There is neither a preventative vaccine nor any curative medicine to treat the Zika virus. If you believe you have the Zika virus, contact your health care provider.
It is recommended that infected individuals get rest, drink fluids to prevent dehydration, and take acetaminophen or paracetamol to reduce fever and pain. To avoid the risk of bleeding, do NOT take aspirin or other non-steroidal anti-inflammatory drugs (NSAIDAS) until Dengue fever can be ruled out.
The Zika virus can spread from an infected mother to child during pregnancy and birth. It can also be spread through sexual contact. It is not known if the Zika virus can be spread through blood transfusions.
It has been determined that the Zika virus can cause microcephaly, a birth defect where a baby's head is much smaller than expected. These babies have brains which are smaller and do not develop properly.

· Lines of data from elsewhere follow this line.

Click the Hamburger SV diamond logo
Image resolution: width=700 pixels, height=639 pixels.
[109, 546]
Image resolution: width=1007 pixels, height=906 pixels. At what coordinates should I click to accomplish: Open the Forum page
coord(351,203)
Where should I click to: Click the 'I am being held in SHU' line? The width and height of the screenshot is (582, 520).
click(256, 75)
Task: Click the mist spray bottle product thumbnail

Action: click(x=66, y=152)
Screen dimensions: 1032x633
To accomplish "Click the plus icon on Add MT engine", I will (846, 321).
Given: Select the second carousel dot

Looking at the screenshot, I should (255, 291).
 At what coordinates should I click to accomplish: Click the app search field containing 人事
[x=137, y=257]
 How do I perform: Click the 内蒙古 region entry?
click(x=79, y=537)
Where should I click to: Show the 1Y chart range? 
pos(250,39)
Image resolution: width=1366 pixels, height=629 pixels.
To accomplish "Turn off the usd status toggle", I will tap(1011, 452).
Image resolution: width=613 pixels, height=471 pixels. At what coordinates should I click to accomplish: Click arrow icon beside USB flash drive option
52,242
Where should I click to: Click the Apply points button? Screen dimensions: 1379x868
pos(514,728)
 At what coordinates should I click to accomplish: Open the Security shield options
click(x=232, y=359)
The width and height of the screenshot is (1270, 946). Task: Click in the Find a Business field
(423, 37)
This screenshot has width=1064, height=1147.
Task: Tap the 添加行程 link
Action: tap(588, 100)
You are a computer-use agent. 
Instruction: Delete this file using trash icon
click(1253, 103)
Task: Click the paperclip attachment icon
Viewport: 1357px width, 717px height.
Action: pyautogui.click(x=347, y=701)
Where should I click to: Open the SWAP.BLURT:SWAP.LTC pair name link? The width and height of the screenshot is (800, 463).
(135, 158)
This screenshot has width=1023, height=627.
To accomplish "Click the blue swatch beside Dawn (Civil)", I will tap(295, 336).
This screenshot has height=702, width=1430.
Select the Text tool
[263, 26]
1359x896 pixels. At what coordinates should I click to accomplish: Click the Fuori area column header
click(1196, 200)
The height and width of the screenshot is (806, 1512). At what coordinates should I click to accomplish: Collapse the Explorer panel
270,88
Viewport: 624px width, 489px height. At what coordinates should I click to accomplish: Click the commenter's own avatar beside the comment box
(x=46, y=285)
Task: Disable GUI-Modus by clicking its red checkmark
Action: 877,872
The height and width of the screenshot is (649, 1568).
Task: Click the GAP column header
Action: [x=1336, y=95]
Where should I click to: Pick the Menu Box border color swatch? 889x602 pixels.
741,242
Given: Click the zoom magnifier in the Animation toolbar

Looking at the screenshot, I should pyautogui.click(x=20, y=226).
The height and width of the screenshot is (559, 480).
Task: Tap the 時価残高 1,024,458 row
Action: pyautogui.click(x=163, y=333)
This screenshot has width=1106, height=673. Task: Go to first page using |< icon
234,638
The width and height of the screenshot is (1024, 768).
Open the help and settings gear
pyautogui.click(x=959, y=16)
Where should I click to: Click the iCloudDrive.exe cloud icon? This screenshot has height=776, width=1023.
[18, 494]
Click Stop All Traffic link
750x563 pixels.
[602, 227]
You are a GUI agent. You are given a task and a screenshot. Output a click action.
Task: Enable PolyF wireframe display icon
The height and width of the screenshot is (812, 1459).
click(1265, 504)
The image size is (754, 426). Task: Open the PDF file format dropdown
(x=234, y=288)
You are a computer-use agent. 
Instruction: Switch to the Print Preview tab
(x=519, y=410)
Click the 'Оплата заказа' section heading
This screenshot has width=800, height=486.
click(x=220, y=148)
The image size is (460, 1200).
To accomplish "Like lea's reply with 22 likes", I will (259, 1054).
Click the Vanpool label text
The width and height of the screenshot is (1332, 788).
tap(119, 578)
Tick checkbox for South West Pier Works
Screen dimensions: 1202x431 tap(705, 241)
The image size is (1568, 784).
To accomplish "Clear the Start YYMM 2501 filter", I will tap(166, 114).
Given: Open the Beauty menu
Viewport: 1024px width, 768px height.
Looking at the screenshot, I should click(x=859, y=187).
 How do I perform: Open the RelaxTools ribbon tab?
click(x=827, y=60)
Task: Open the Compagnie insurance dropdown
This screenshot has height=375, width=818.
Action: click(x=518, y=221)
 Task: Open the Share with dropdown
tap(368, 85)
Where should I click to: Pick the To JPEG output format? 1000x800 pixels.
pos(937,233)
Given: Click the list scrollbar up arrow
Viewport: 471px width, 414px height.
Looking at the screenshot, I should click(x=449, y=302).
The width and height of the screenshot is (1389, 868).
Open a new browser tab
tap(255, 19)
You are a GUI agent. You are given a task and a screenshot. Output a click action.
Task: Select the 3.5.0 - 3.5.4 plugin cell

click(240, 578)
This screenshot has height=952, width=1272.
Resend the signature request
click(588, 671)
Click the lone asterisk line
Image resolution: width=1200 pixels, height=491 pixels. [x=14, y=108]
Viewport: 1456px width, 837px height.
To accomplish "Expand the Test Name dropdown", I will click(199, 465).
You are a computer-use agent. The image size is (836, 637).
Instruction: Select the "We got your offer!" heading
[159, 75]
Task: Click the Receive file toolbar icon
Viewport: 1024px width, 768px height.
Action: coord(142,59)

This can lead to seizures, developmental delay, problems with movement and balance, feeding problems, hearing loss and vision problems. These lifelong problems can range from mild to severe and can be life-threatening.
Prevention is the only tool available at this time. Use mosquito repellants, wear clothes that cover the entire body, or use mosquito screens. Avoid travel to areas known to have the Zika virus, especially if pregnant or expecting to become pregnant.
If you do have the Zika virus, avoid being bitten by other mosquitoes, so the virus is not spread, by employing the personal protection mentioned above.
Reduce the breeding habitat of the mosquitoes by emptying water-holding containers where the mosquitoes can lay their eggs. Utilize timely sprays or fogging to manage adults and larvicides to manage the immatures.